Excerpt from a dataset
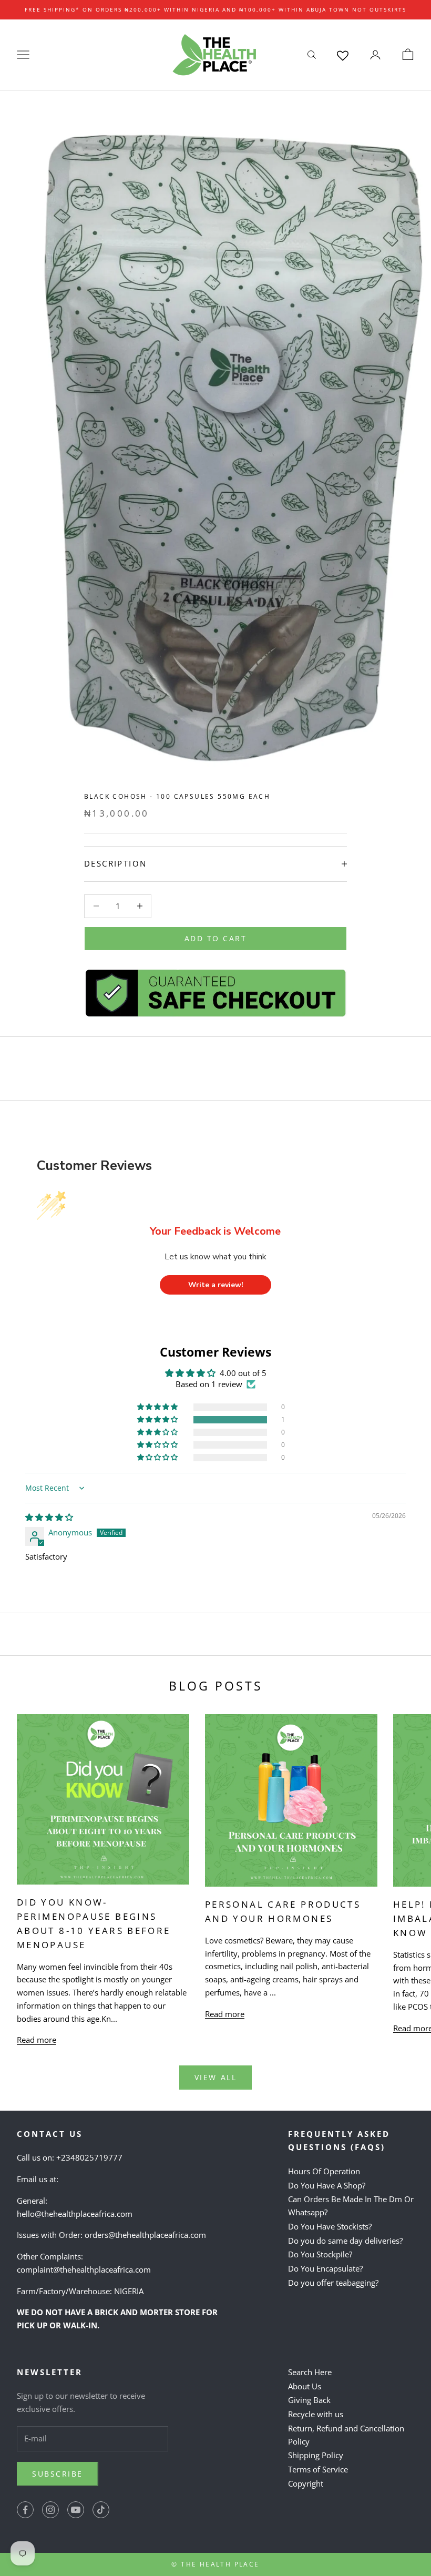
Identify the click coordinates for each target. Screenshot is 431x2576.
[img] (49, 1517)
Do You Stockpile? (320, 2254)
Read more (36, 2039)
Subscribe (57, 2474)
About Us (304, 2386)
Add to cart (215, 938)
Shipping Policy (315, 2455)
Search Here (310, 2372)
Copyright (305, 2483)
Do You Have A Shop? (326, 2185)
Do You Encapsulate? (325, 2268)
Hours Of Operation (324, 2171)
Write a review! (215, 1285)
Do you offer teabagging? (333, 2282)
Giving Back (309, 2400)
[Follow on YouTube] (75, 2509)
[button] (158, 1419)
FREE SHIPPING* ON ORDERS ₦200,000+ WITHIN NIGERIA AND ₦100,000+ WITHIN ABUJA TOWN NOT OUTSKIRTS (215, 9)
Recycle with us (315, 2414)
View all (215, 2077)
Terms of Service (318, 2469)
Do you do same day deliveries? (345, 2240)
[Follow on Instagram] (50, 2509)
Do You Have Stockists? (330, 2226)
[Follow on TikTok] (101, 2509)
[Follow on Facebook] (25, 2509)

> _EXERCISE DETAILS_
Reproduce the material above line for line, leaving out the pictures.

> _THE REPLY_
Identify the click coordinates for each target. Screenshot is 431x2576.
[img] (49, 1517)
Do You Stockpile? (320, 2254)
Read more (36, 2039)
Subscribe (57, 2474)
About Us (304, 2386)
Add to cart (215, 938)
Shipping Policy (315, 2455)
Search Here (310, 2372)
Copyright (305, 2483)
Do You Have A Shop? (326, 2185)
Do You Encapsulate? (325, 2268)
Hours Of Operation (324, 2171)
Write a review! (215, 1285)
Do you offer teabagging? (333, 2282)
Giving Back (309, 2400)
[Follow on YouTube] (75, 2509)
[button] (158, 1419)
FREE SHIPPING* ON ORDERS ₦200,000+ WITHIN NIGERIA AND ₦100,000+ WITHIN ABUJA TOWN NOT OUTSKIRTS (215, 9)
Recycle with us (315, 2414)
View all (215, 2077)
Terms of Service (318, 2469)
Do you do same day deliveries? (345, 2240)
[Follow on Instagram] (50, 2509)
Do You Have Stockists? (330, 2226)
[Follow on TikTok] (101, 2509)
[Follow on Facebook] (25, 2509)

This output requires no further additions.